→ **Data entries**:
=== Section Start ===

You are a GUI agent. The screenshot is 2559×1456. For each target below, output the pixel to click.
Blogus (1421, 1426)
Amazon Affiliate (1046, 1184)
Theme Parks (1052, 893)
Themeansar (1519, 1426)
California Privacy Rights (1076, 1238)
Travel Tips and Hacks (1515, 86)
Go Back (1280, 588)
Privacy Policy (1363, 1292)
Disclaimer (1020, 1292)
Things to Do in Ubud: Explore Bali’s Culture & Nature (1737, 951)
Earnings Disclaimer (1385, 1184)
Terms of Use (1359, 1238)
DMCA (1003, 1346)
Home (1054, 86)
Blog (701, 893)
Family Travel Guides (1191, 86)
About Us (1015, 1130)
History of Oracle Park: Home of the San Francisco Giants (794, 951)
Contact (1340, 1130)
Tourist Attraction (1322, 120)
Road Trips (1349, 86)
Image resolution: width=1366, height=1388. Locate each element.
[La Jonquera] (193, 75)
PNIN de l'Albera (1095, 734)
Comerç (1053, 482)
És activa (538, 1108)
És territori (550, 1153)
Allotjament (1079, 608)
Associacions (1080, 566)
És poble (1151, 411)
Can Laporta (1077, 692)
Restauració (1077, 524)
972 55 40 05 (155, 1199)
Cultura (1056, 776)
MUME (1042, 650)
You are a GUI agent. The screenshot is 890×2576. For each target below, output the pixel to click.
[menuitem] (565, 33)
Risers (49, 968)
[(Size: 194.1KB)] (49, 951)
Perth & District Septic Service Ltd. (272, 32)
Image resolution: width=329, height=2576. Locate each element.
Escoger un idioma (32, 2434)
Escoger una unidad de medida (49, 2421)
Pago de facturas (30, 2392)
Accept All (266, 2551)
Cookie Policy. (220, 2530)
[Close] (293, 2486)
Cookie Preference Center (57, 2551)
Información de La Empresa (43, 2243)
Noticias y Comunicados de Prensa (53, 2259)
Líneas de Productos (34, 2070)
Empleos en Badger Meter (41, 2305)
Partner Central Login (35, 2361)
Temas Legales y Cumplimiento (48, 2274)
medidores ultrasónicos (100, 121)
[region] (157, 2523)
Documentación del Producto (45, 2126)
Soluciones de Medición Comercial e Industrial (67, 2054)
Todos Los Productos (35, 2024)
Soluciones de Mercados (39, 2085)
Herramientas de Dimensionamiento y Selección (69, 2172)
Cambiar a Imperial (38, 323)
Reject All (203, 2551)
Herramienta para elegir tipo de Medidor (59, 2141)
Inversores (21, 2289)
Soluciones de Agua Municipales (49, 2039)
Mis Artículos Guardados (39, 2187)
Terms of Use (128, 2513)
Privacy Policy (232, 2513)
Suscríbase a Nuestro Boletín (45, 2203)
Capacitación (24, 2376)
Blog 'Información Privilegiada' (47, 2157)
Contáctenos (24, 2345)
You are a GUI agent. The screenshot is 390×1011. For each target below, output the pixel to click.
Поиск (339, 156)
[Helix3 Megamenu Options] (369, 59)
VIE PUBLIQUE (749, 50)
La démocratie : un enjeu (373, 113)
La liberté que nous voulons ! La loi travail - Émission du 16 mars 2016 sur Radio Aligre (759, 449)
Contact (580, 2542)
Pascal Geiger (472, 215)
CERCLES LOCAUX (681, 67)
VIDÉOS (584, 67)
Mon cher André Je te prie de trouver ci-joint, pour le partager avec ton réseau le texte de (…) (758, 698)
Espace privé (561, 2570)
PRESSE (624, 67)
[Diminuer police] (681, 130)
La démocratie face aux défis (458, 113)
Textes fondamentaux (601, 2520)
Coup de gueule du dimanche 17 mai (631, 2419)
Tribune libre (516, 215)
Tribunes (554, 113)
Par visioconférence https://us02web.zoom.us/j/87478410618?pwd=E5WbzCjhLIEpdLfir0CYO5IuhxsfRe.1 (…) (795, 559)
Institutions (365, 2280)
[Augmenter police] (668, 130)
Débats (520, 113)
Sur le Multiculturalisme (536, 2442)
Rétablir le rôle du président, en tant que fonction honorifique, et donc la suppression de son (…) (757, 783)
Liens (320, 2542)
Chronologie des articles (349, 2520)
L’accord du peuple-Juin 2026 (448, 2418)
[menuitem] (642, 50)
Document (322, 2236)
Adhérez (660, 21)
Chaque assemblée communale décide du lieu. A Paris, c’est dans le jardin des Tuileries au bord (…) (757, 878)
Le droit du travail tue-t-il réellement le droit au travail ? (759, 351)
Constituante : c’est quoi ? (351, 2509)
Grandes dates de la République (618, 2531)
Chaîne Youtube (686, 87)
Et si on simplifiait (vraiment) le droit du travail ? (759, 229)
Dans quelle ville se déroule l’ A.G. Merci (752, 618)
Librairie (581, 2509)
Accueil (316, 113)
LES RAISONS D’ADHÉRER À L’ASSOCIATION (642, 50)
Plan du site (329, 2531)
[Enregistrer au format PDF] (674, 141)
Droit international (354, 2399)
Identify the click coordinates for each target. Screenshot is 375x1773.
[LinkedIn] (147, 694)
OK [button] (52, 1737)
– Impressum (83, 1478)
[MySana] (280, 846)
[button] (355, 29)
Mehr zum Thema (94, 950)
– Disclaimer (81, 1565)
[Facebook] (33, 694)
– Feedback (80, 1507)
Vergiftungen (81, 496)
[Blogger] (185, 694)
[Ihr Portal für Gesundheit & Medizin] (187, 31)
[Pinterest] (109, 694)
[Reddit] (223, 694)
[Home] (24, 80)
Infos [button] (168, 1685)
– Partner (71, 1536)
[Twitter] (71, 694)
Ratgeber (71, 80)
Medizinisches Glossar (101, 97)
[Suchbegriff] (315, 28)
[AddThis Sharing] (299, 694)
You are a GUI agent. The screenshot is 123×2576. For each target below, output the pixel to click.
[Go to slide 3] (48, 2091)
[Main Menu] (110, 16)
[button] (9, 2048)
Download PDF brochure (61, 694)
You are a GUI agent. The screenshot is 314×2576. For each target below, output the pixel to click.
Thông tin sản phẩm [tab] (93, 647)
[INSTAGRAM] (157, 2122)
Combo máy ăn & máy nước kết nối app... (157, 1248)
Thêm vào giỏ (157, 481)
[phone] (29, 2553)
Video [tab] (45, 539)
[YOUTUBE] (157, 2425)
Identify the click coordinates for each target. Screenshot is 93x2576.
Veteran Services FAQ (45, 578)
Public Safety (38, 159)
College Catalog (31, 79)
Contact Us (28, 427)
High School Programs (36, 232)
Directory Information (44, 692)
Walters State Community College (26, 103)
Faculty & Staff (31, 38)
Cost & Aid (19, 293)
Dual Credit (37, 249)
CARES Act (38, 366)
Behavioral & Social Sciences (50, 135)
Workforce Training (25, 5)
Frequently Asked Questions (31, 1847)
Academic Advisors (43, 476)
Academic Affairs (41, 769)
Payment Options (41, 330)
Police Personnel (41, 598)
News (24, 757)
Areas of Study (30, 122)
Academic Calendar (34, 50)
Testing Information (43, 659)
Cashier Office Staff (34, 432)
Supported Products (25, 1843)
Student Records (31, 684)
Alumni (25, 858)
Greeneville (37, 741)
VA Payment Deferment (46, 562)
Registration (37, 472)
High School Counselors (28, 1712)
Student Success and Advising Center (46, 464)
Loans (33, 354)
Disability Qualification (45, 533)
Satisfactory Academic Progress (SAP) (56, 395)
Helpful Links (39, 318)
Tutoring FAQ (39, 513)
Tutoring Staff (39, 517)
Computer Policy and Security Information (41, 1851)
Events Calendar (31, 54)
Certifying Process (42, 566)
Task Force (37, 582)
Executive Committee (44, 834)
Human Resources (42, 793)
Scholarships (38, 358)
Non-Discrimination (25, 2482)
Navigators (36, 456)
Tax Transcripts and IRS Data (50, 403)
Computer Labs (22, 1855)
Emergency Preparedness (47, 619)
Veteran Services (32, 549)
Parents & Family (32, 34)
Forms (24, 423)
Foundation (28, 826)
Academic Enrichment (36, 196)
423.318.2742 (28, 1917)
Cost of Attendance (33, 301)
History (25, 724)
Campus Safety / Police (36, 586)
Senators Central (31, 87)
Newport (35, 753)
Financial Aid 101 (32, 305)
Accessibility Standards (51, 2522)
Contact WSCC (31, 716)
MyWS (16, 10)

=== Section End ===

→ **Problem**:
Filter the entries down to the lines containing "History". Copy each of those lines.

→ **Answer to the exercise**:
History of Oracle Park: Home of the San Francisco Giants (794, 951)
History (25, 724)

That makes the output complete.